Milano Mobilya Fuarı 2014

Milano Mobilya Fuarı'na dair izlenimler...

Artık sadece mobilya fuarı olmaktan çok ötede olan, Tortona, Brera, Ventura gibi şehrin önemli tarihi mekanlarına da yayılan etkinlikleri, enstelasyonları, workshopları, partileri ile bir “tasarım festivali” halini alan “Salone del Mobile” (Milano Mobilya Fuarı) bu seneki güneşli havanın da etkisiyle (uzun zamandır her sene yağmur yağıyordu), her zamankinden çok daha güzeldi. Tam 360.000 kişinin ziyaret ettiği fuar alanındaki mobilya standları da, şehrin farklı bölgelerinde yer alan tasarım etkinlikleri de bizi fazlasıyla tatmin etti ve ülkemize tasarıma doymuş bir şekilde döndük.

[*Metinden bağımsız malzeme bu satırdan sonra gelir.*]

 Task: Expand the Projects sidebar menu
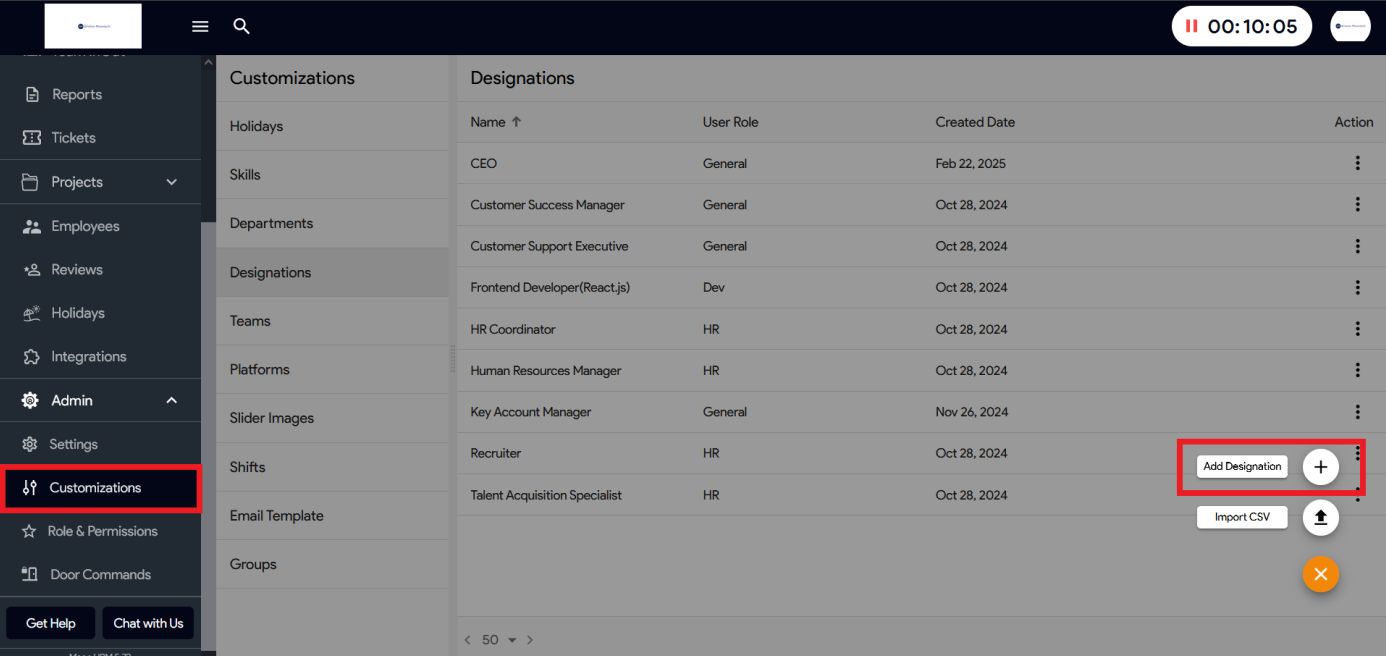click(171, 182)
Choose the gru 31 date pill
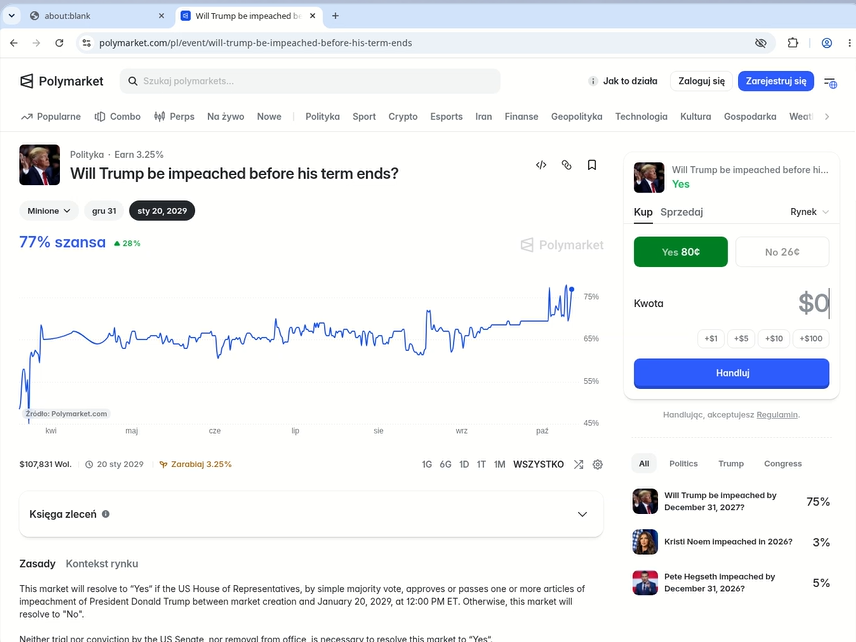This screenshot has height=642, width=856. (x=104, y=211)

Fuara bu sene de her yıl olduğu gibi, hepsi birbirinden etkileyici standları ve mobilyaları ile Knoll, Poltrona Frau, Kartell, Moroso, Vitra, Arketipo, Natuzzi, Cassina, Giorgetti, Magis, Roche Bobois, Dedon gibi dev markalar damgasını vurdu. Özellikle “midcentury” döneminin (1940-1960 arası dönem) hayranı olmam ve Florance Knoll, Frank Gehry, Warren Platner, Harry Bertoia, Mies van der Rohe, Eero Saarinen gibi dönemin önemli tasarımcılarının mobilyalarını, 50’lerdeki bir sinema salonu konseptinde sergilemesi nedeniyle, Knoll standı benim bu seneki favorim oldu.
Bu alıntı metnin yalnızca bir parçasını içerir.